Unable to put up with his whining, Karan's maama, mad scientist Uncle Ya (Boman Irani) cranks up his time machine and takes off with Karan for a trip into the future. For some strange reason that I can't be bothered to explain, they're convinced Sanaa is alive and well in Mumbai 2050.

Once there in the land of flying cars, virtual maids and robot sidekicks, Karan tracks down Zeisha, an international pop star, who's a dead ringer for his dead girlfriend. Showing up everywhere she's scheduled to be — from her mid-air pop concert and a meet-and-greet fan event to her ridiculous Xbox gaming session — Karan stalks Zeisha like an obsessed teenager and doesn't give up till he convinces her she's his sweetheart from another time zone, and takes her back to present day.

Somewhere in the middle of all this, there's also a Darth Vader-like villain (complete with black cape, silly mask and heavy breathing voice) who's got his eyes on the mad scientist's time machine, and won't give up till he's chased our protagonists through this special effects-heavy futuristic city.

Sitting in the cinema watching Love Story 2050, you realise you're watching something historic — a film that for years to come will be the punch line of jokes about bad movies. A film people will use as a benchmark to compare other bad movies. After all, it's that rare breed of film that gets almost nothing right — starting from a script that's part-predictable-part-gobbledygook, direction that is surprisingly conspicuous by its absence, and acting that is so amateurish you want to admit them all into Kishore Namit Kapoor classes.

The special effects aren't half bad, to be honest, but director Harry Baweja is so clearly out of his depth in the sci-fi department that he manages to misuse even those. Unable to integrate them intelligently into the script, I can literally see him in front of the computer screaming, "More, I want more" to his effects guys, making sure his every frame is littered with effects even if they seem to make little sense in the context of the story.

Love Story 2050 is a love-story after all, and an insipid, passionless one at that. The leads share no chemistry whatsoever, and their innumerable love songs only slacken the pace of this film, which hobbles along punishing, clocking in at three monstrously long hours.

Boman Irani hams it up as the mad scientist maama, and Priyanka Chopra pouts and preens and flutters her eyelashes, she's earnest too but fails to inspire either affection or sympathy.
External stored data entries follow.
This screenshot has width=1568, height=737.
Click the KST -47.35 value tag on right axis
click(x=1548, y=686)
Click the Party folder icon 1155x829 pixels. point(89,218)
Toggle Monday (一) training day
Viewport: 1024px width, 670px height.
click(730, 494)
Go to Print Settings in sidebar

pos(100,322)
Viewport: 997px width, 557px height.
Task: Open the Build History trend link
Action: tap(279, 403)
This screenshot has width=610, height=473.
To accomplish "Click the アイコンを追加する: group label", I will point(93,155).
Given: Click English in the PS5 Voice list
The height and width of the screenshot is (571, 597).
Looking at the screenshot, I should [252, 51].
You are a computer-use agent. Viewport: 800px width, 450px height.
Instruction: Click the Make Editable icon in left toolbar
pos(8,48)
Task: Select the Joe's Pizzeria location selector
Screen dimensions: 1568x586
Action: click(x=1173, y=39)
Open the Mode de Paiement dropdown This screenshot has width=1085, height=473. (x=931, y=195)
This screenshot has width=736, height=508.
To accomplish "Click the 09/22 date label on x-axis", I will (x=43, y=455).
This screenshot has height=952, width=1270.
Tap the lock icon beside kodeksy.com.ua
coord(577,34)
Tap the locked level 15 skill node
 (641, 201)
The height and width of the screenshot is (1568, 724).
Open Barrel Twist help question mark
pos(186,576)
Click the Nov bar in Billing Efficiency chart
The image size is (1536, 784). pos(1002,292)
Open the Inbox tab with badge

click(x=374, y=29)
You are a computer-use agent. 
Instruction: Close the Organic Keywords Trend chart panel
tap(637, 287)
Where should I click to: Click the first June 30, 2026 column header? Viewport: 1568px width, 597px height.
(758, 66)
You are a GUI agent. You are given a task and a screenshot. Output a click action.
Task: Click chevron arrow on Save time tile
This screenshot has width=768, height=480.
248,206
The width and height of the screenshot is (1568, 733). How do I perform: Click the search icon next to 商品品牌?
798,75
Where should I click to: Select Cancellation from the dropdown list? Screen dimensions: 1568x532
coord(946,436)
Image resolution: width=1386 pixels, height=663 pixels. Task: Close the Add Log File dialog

The crippling blow, however, comes in the form of the film's hero, newcomer Harman Baweja who is so busy trying to look, sound, dance and fight like Hrithik Roshan that we get no glimpse at all of Harman himself.

I'm tempted to use that inevitable line — the robots in the film perform better than the actors — but no, that's not true. I believe they're merchandising scale versions of Boo and Q2, the film's two robotic characters and I'm considering buying them just so I can smash them into pieces for being the most annoying sidekicks on screen since Jar Jar Binks.

If there's one thing the film succeeds in doing, it's in uniting the audience in their relief as they step out of the cinema. Coming out of the film you feel like prisoners of war who've finally been let out of concentration camp.

For the halfway decent special effects and the sheer courage to embark on this impossible moviemaking mission, I'll go with one out of five for director Harry Baweja's Love Story 2050, go in with no expectations at all and you'll still come out disappointed.